Furthermore, AG10 was shown to stabilize TTR equally well in patients with both wild- and mutant-type disease, indicating that it may be effective across the spectrum of clinical phenotypes that arise from a range of TTR mutations.⁷ (29) “We know that the natural history of the genetic disease is worse than the wild type and so we stratified enrollment in the study for the presence of the gene abnormality. I was really pleased to see that the drug was successful in stabilizing both types of TTR. There are obvious reasons why the mutant-type disease deposits in the heart, because the protein is abnormal, but it was very reassuring that the drug also worked on the other, wild-type,” says Judge.

Judge and his MUSC team are now participating in an international Phase III trial of AG10 and recently enrolled the very first patient in this world-wide study. The hope is that this trial will extend and expand their findings from the Phase II trial. If the new data support prior results, AG10 could become an important disease-modifying treatment that is capable of transforming ATTR from an inevitably progressive, fatal disorder into a treatable chronic disease. For Judge, it’s a personal mission. “Yesterday a patient called and left me a voicemail about everyone in her family that had died from this disease and she was so worried. I’m so glad people who are in this situation can now have some hope that we’ll soon be able to treat and–if we start treatment early enough–even prevent this terrible disease because the progression is really awful. In later stages, patients can lose the ability to hold a fork, or eat, or breathe. It can be a really slow death, and it’s difficult for their family members to see this as it happens to a loved one. So, to be able to stop that process is really exciting,” says Judge.

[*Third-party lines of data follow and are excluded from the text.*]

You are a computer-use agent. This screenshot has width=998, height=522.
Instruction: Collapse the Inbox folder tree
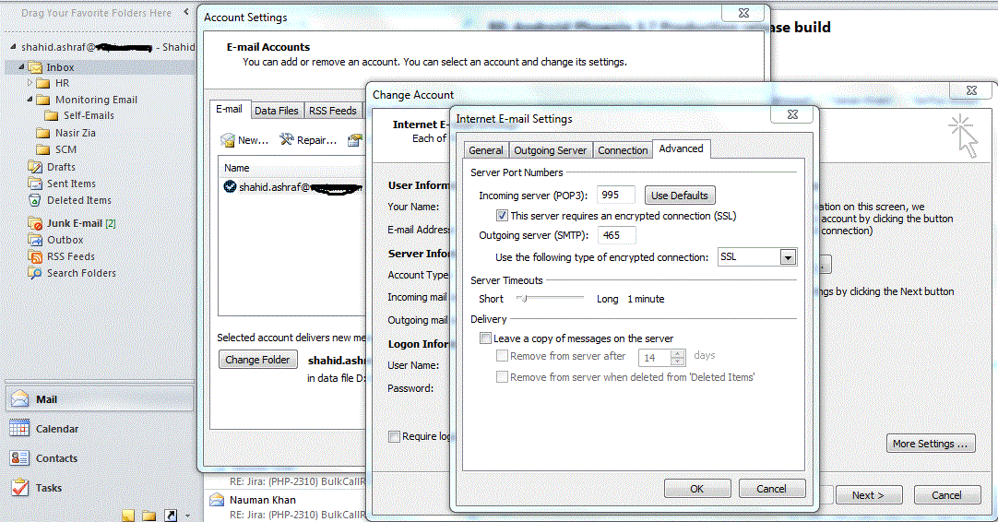(20, 67)
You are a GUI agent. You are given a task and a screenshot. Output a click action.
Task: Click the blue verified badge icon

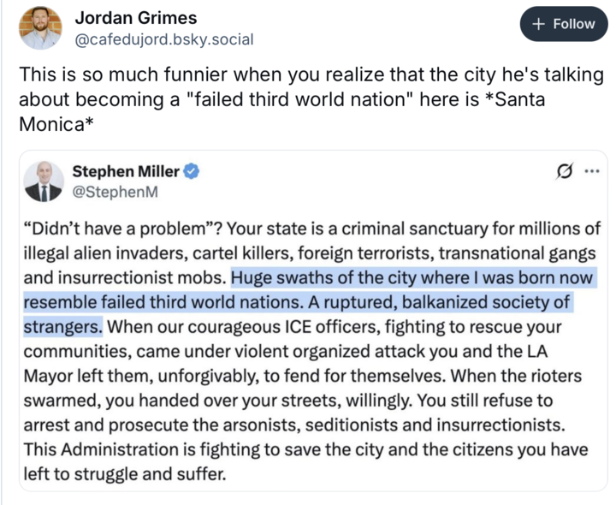click(193, 170)
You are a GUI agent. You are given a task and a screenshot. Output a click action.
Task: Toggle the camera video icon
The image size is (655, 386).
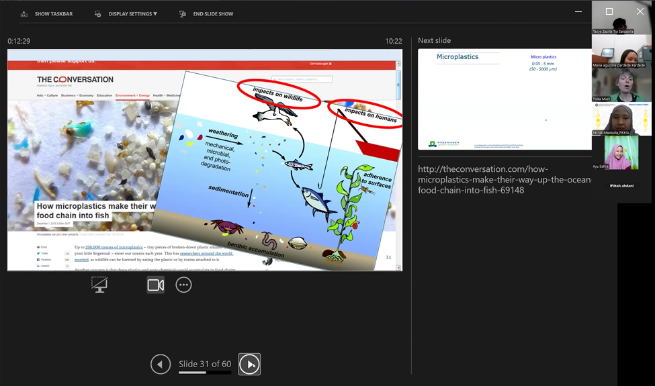(156, 285)
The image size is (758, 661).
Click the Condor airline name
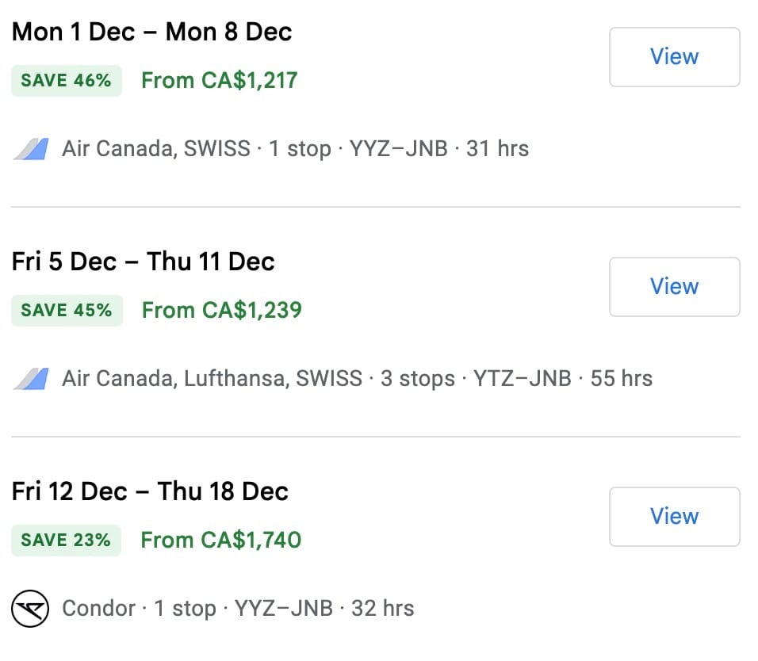(x=99, y=609)
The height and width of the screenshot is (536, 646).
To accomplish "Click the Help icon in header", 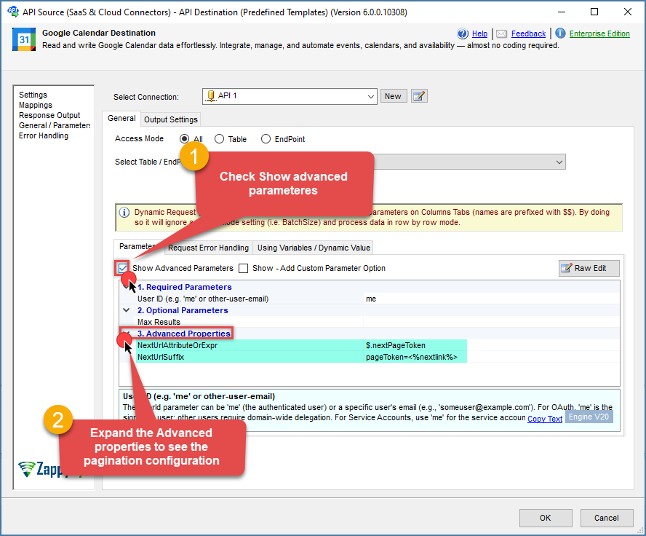I will 463,34.
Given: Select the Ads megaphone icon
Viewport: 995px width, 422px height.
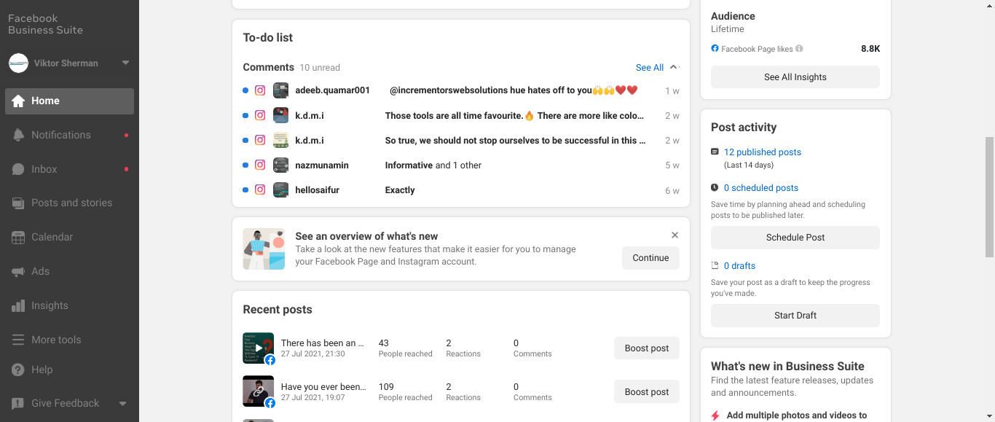Looking at the screenshot, I should (18, 271).
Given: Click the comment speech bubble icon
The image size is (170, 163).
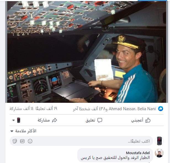Looking at the screenshot, I should pyautogui.click(x=100, y=120).
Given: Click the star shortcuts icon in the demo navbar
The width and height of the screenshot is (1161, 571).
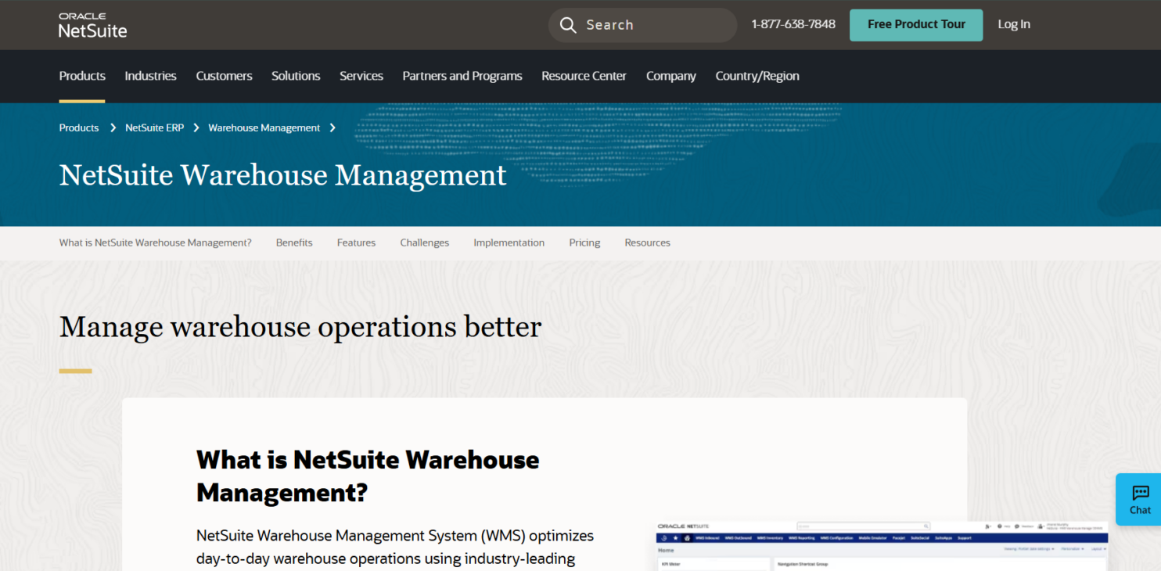Looking at the screenshot, I should (675, 538).
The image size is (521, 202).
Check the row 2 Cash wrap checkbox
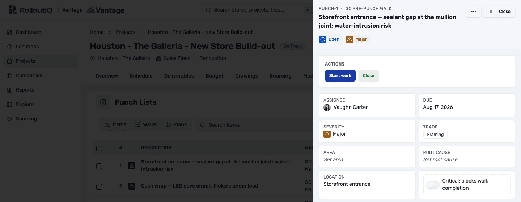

In the meantime, building awareness of how to diagnose and refer patients with amyloidosis is essential so that emerging therapies like AG10 can reach patients quickly. Judge says, “The main barrier is lack of awareness. Physicians have to think about it. They forget about amyloidosis because it’s relatively rare. Also, for a long time, the rationale has been that since there aren't any treatments, there’s no reason to look for it. In the past, if we found amyloidosis we could only tell a patient to get their affairs in order–especially in the very aggressive types. But now that the prognosis is much better, early diagnosis is really going to be important because new medications should stop the disease from getting worse.”

--Kat Hendrix

 

Resources

1. Quarta CC, et al. Cardiac amyloidosis. Circulation 2012;126(12):178–183.
2. Geller HI, et al. Association between ruptured distal biceps tendon and wild-type transthyretin cardiac amyloidosis. J Am Med Assoc. 2017;318(10):962–963.
3. 8. Sperry BW, et al. Tenosynovial and Cardiac Amyloidosis in Patients Undergoing Carpal Tunnel Release. J Am Coll Cardiol. 2018;72(17):2040–2050.
4. Ruberg FL, Berk JL. Transthyretin (TTR) cardiac amyloidosis. Circulation. 2012;126(10):1286–1300.
5. Judge DP, et al. Transthyretin Stabilization by AG10 in Symptomatic Transthyretin Amyloid Cardiomyopathy. J Am Coll Cardiol. 2019, Mar 12. S0735-1097(19)33920-8.
6. Hanson JLS, et al. Use of Serum Transthyretin as a Prognostic Indicator and Predictor of Outcome in Cardiac Amyloid Disease Associated With Wild-Type Transthyretin. Circ Hear Fail. 2018;11:1-9.
7. Graef I, et al. Abstract 19616: AG10 Stabilizes Pathogenic TTR Variants With High Potency - Potential for an Effective Treatment for TTR Cardiomyopathy. Circulation 2017;136(suppl_1):A19616.